Source passage:
◇ ◇ ◇ ◇ ◇

Taking the Gamble out of CRM Sotware Selection

Lately, I have been spending a lot of my time helping my clients correctly select CRM technology for their businesses. Yes, I know this is not all that interesting, so why am I consuming precious blog space on such a mundane topic? Well, I think it gets interesting when you add the fact that all of my clients have already gone through a selection of CRM, but come away very dissatisfied with their decisions. Can the process of choosing a software package to enable business capabilities be all that hard to get right? It does not have to be. However if you do not pay attention to some key factors, your selection can turn into a big crap shoot. Here is a process that I recommend.

Step 1 – Probably the biggest factor in a successful selection process is not starting with the technology, but rather, starting with the end state that technology will achieve. Get a very clear vision and consensus on what CRM will do for the business. Many get this wrong the first time, thinking it is simple, but leave out key functions of the business, fail to gain consensus and, like one company who spent $12M on CRM but with virtually no adoption, waste serious money. Once you know where you want to go, the rest of the selection process gets easier.

Step 2 – Next it is necessary to clearly uncover the business capabilities needed to achieve the vision, which is harder than it appears because many are not adept at facilitating future state requirements definition. I have a client that chose a CRM system a number of years ago, then later determined they needed to add order management as a business capability. This was not included in the initial selection process and it led to them choosing a package with too narrow a set of abilities. As a result, they have had to abandon the original selection, forcing unnecessary turmoil and expense on the business. Your selection needs to cover your future requirements, not just remove the pain the business is battling with today.

◇ ◇ ◇ ◇ ◇

Assignment:
Answer these questions from the passage on CRM software selection:
1. What did all of the author's clients go through before seeking help, and how did they feel about the result?
2. How much did one company spend on CRM while achieving virtually no adoption?
3. Which business capability did one client later decide it needed to add?

Recorded data:
◇ ◇ ◇ ◇ ◇

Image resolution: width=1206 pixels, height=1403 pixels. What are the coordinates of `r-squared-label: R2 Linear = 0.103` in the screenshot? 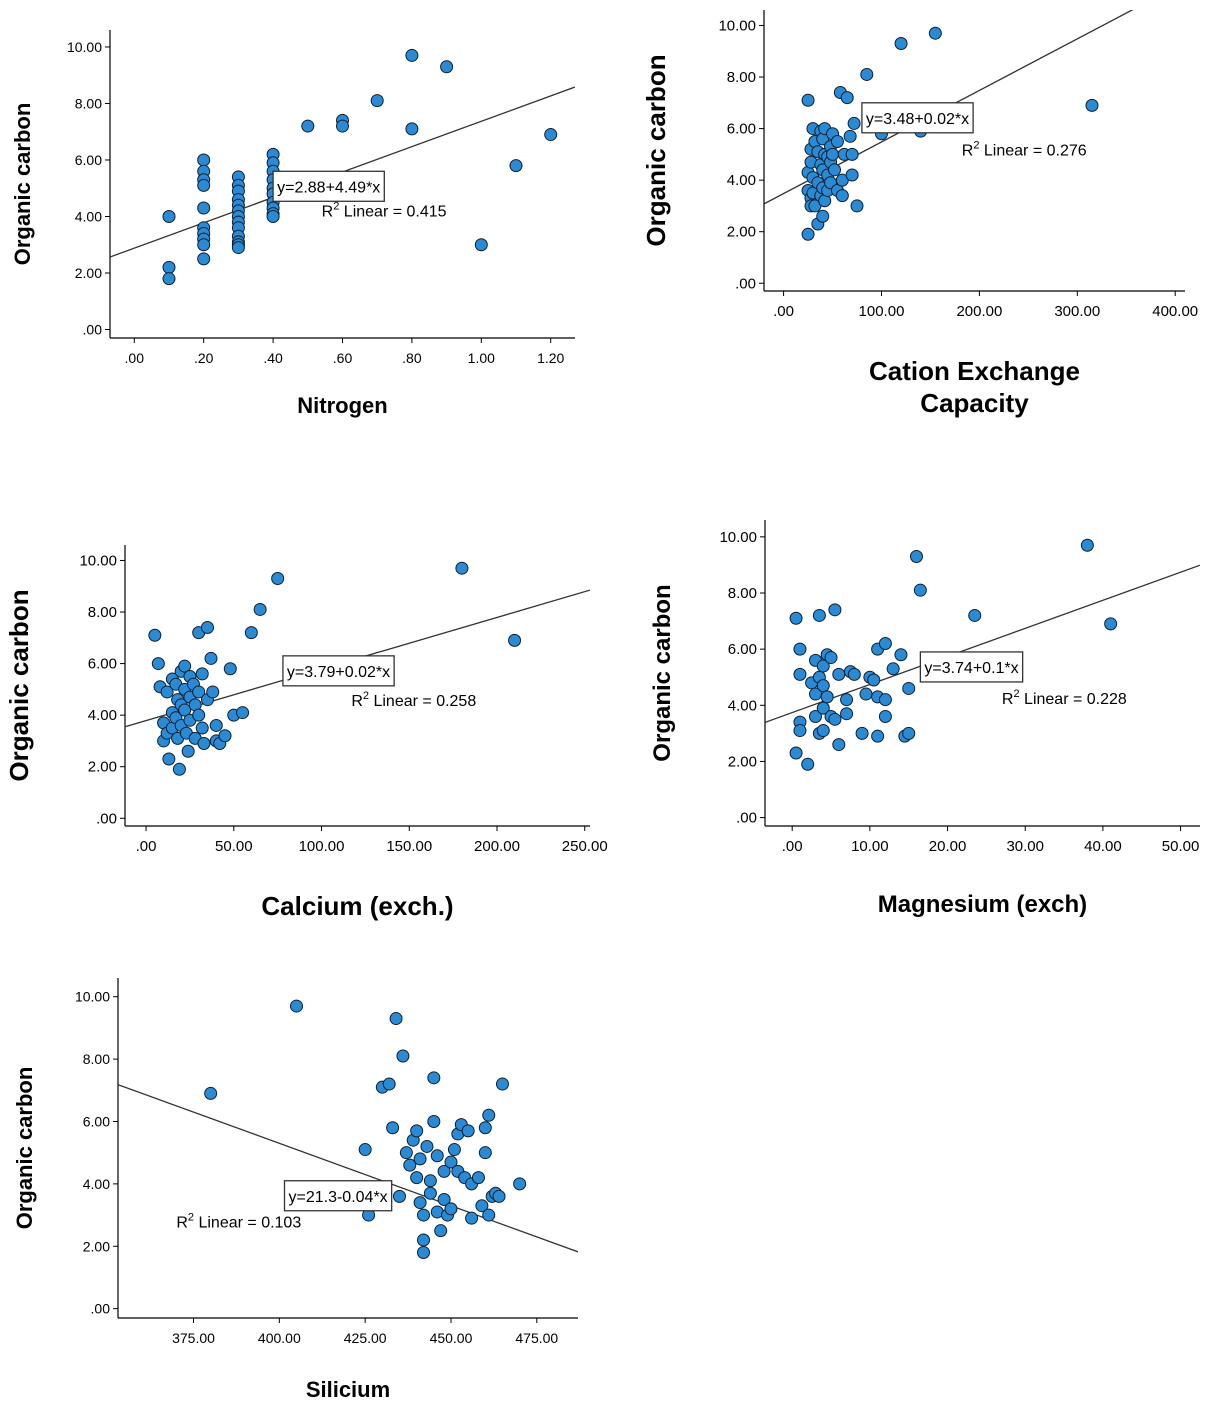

◇ ◇ ◇ ◇ ◇

Output for this task:
1. They had already gone through a selection of CRM and came away very dissatisfied with their decisions.
2. $12M.
3. Order management.